Peran Orang Tua dalam Membangun Peradaban Islam
Keluarga merupakan pondasi awal memahami agama. Dari sanalah lahir para pemimpin hebat, bibit-bibit unggul dalam memperjuangkan kalimat-kalimat Allah SWT. Peran terbesar dalam keluarga ada pada kaum wanita (ibu). Baik buruknya peradaban suatu bangsa berasal dari baik buruknya para wanita, lantaran ia merupakan pilar peradaban. Karena itulah, Islam mengangkat wanita dalam setiap lini kehidupan sebagai pendidik generasi. Ia merupakan al-Madrasah al-Ula bagi anak-anaknya, mendidik anak-anaknya dengan penuh kesabaran.

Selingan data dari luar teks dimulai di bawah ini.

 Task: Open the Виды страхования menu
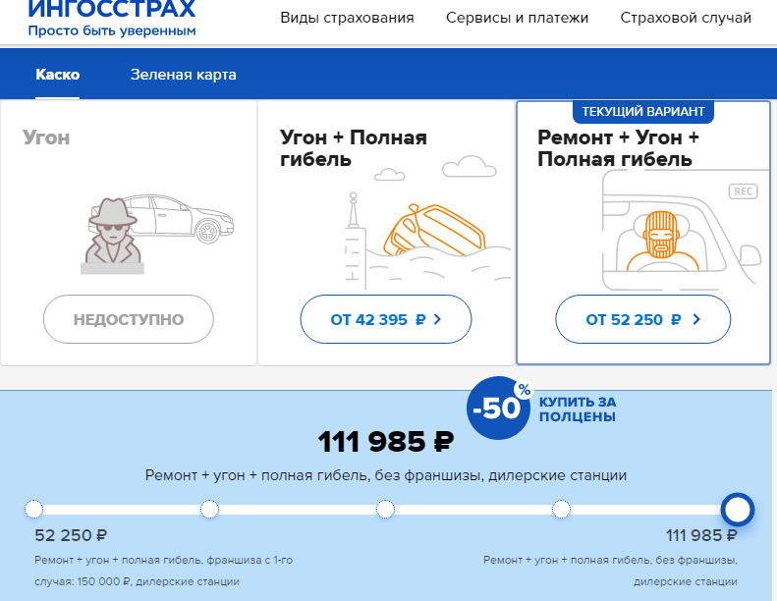point(347,18)
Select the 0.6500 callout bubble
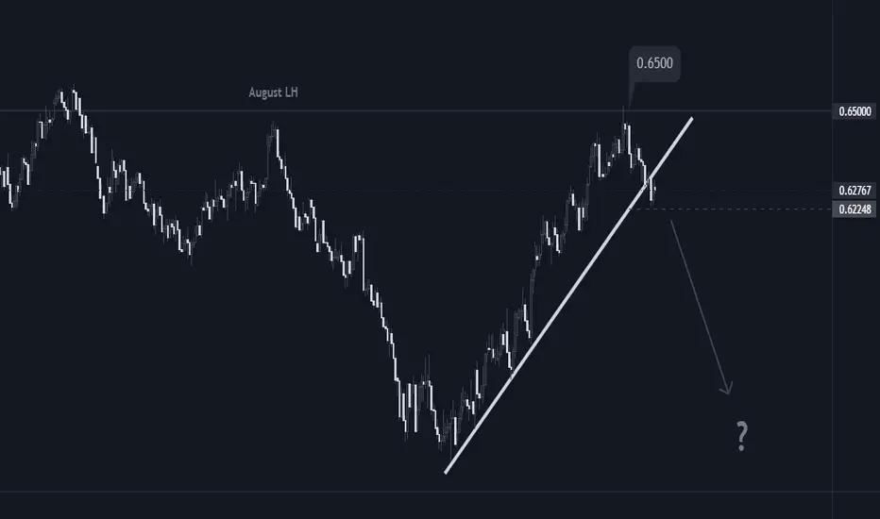 click(x=654, y=63)
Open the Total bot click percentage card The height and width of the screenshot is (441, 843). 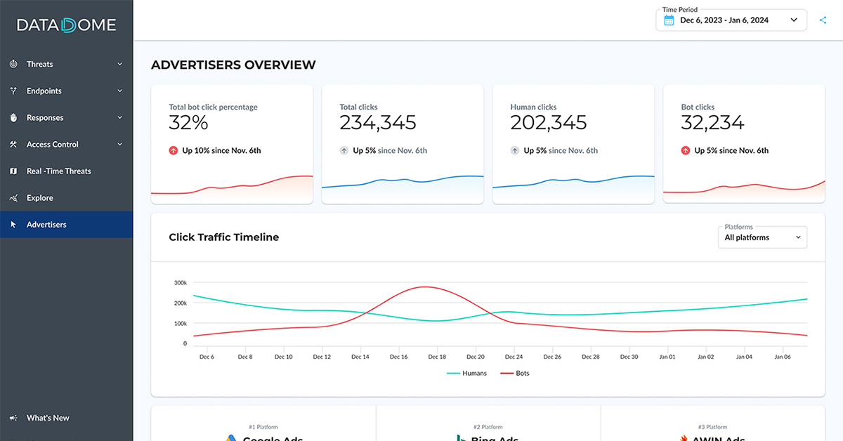[232, 144]
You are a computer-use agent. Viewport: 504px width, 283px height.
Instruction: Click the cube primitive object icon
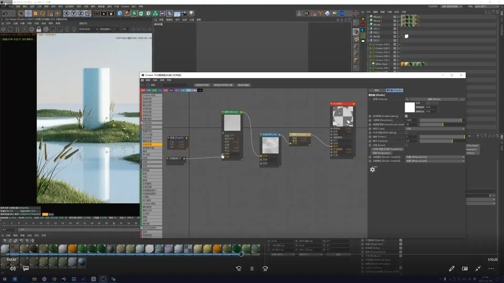click(x=120, y=13)
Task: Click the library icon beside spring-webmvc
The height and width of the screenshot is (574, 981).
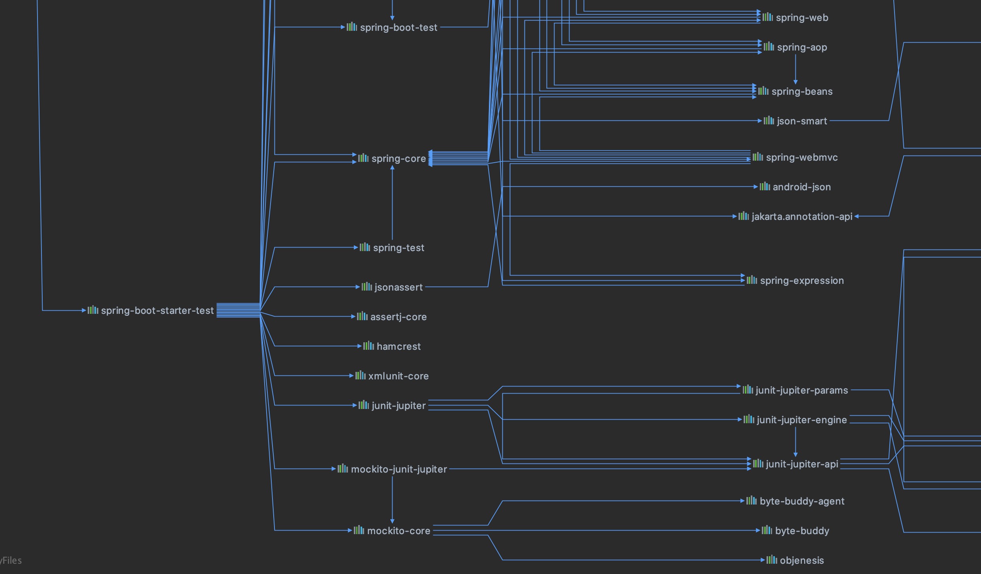Action: pos(758,157)
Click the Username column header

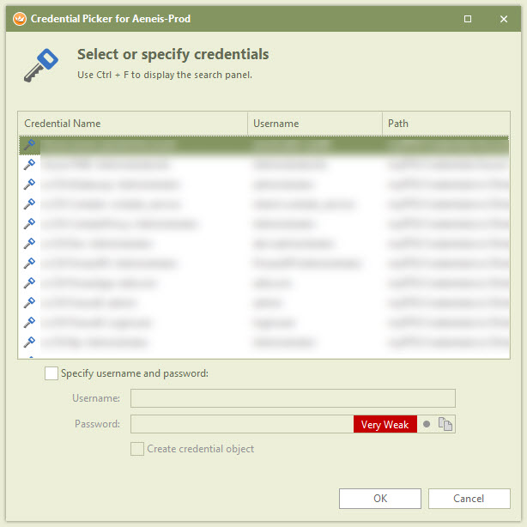tap(314, 124)
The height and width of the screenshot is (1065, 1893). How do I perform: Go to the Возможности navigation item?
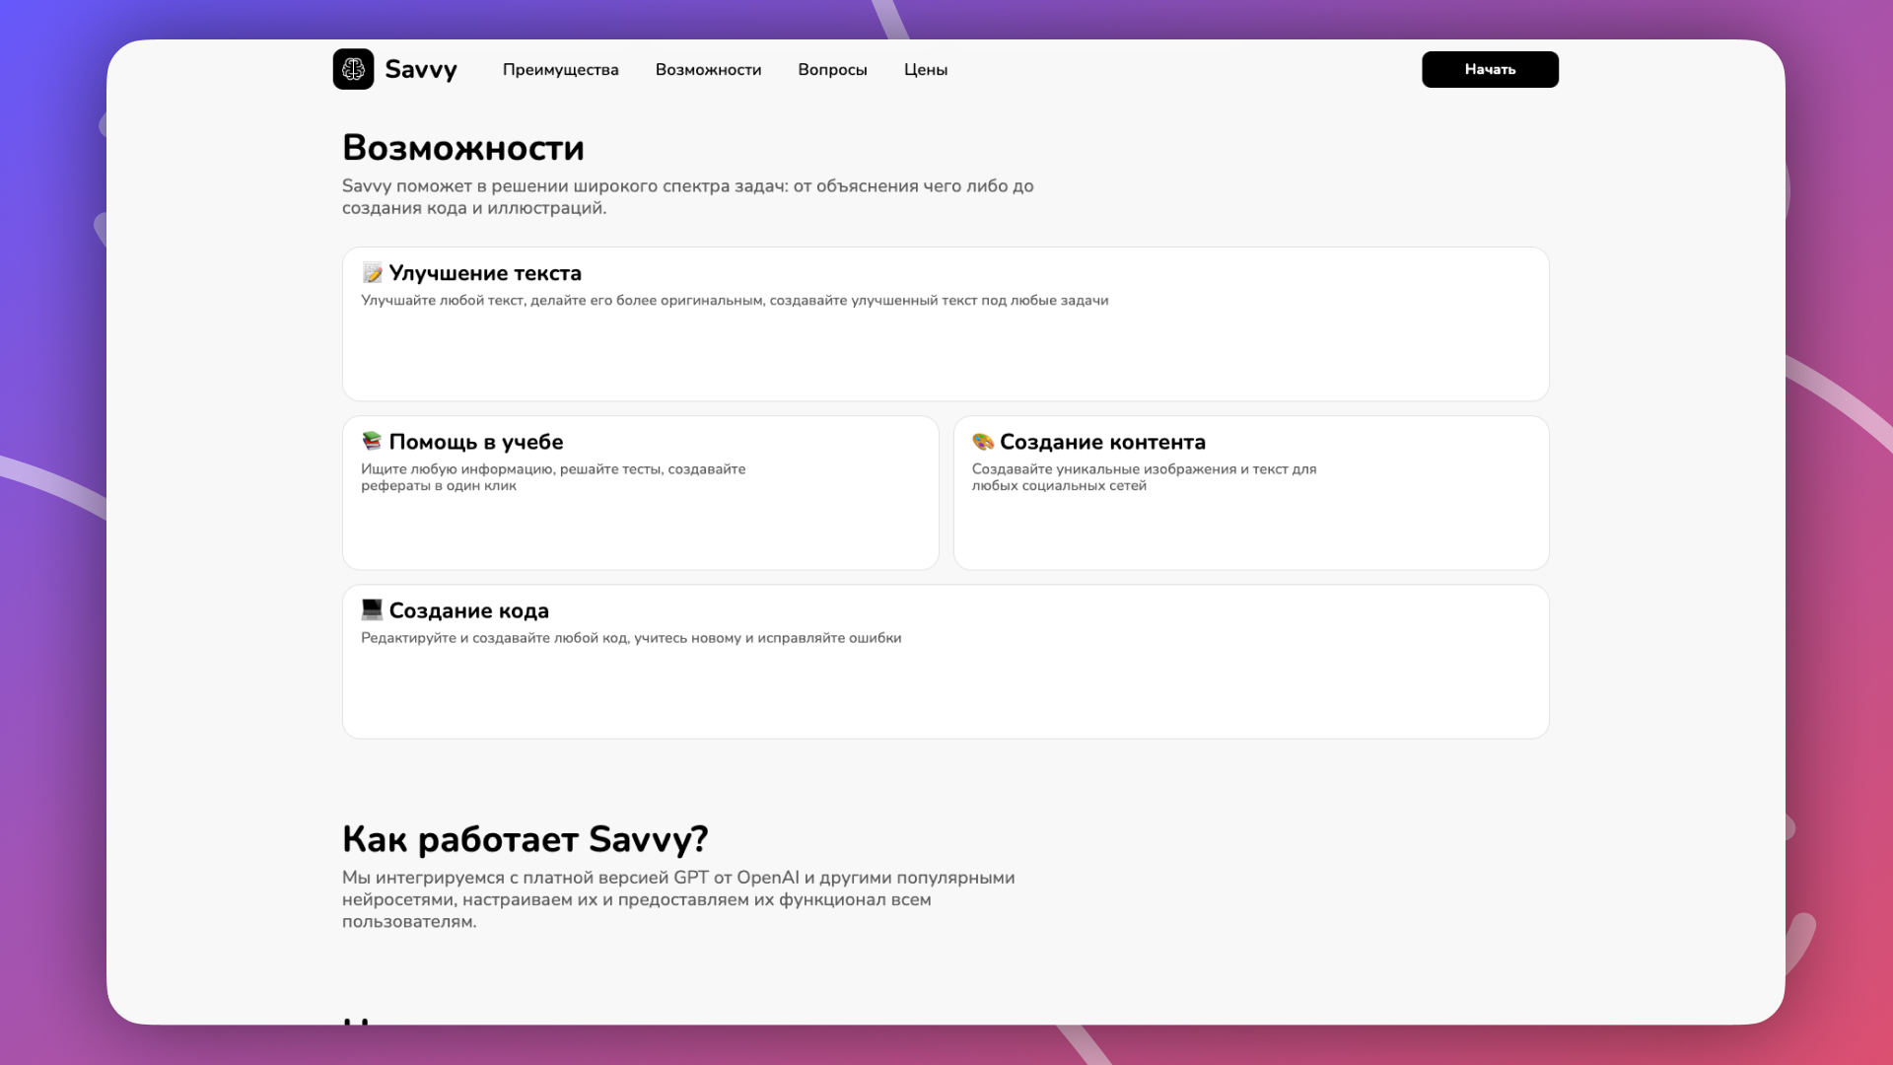point(708,70)

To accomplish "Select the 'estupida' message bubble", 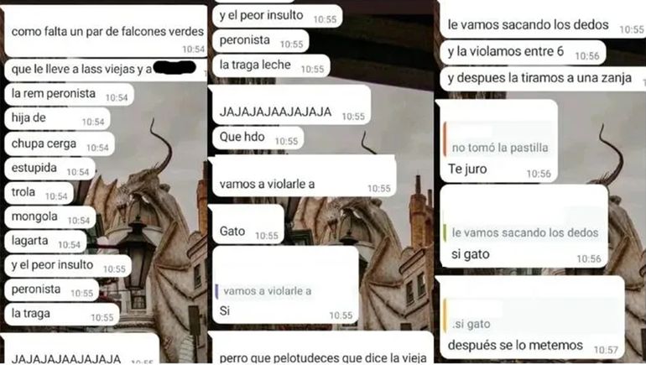I will [x=49, y=169].
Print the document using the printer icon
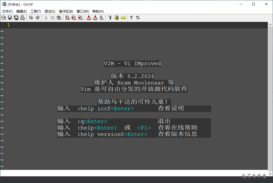273x183 pixels. (22, 18)

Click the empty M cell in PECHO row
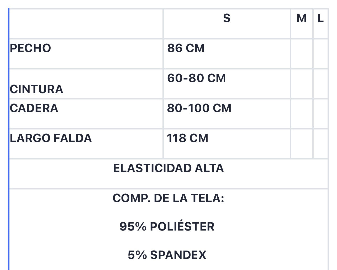[x=302, y=54]
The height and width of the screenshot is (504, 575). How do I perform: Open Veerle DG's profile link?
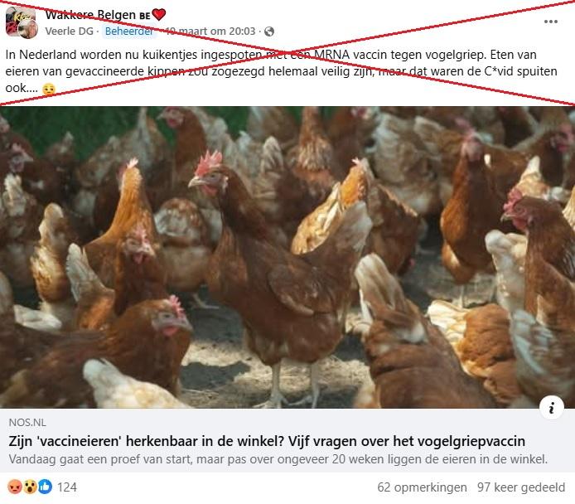point(70,32)
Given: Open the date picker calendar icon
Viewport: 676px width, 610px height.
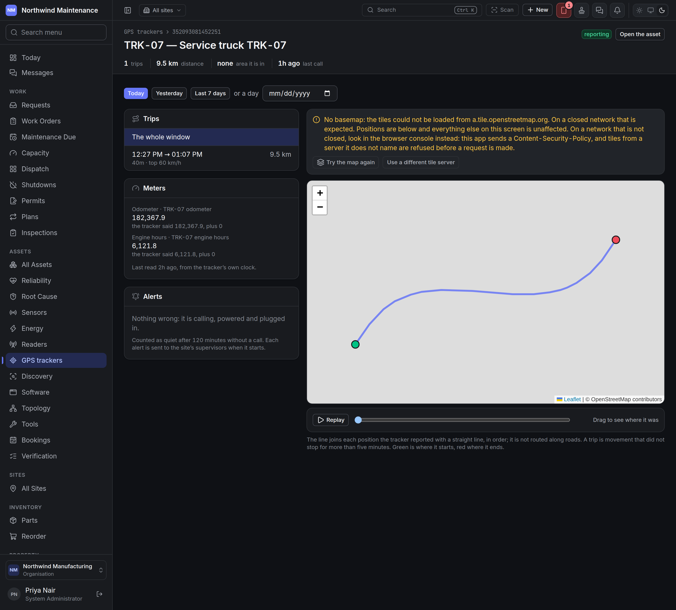Looking at the screenshot, I should tap(327, 93).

Walaupun lelah sekalipun ia akan terus berjuang hingga memastikan kelak anaknya berhasil menjadi salah satu penerus pejuang generasi Islam di masa depan. Wanita sholehah merupakan rahim peradaban, sebab dari rahim tersebut muncul lah bibit-bibit unggul seorang pejuang kejayaan Islam. Tak menafikkan pula bahwa laki-laki pun sama dibutuhkannya sebagaimana wanita, saling bekerjasama merealisasikan visi misi dan saling bertukar pemikiran demi menyukseskan sebuah tujuan.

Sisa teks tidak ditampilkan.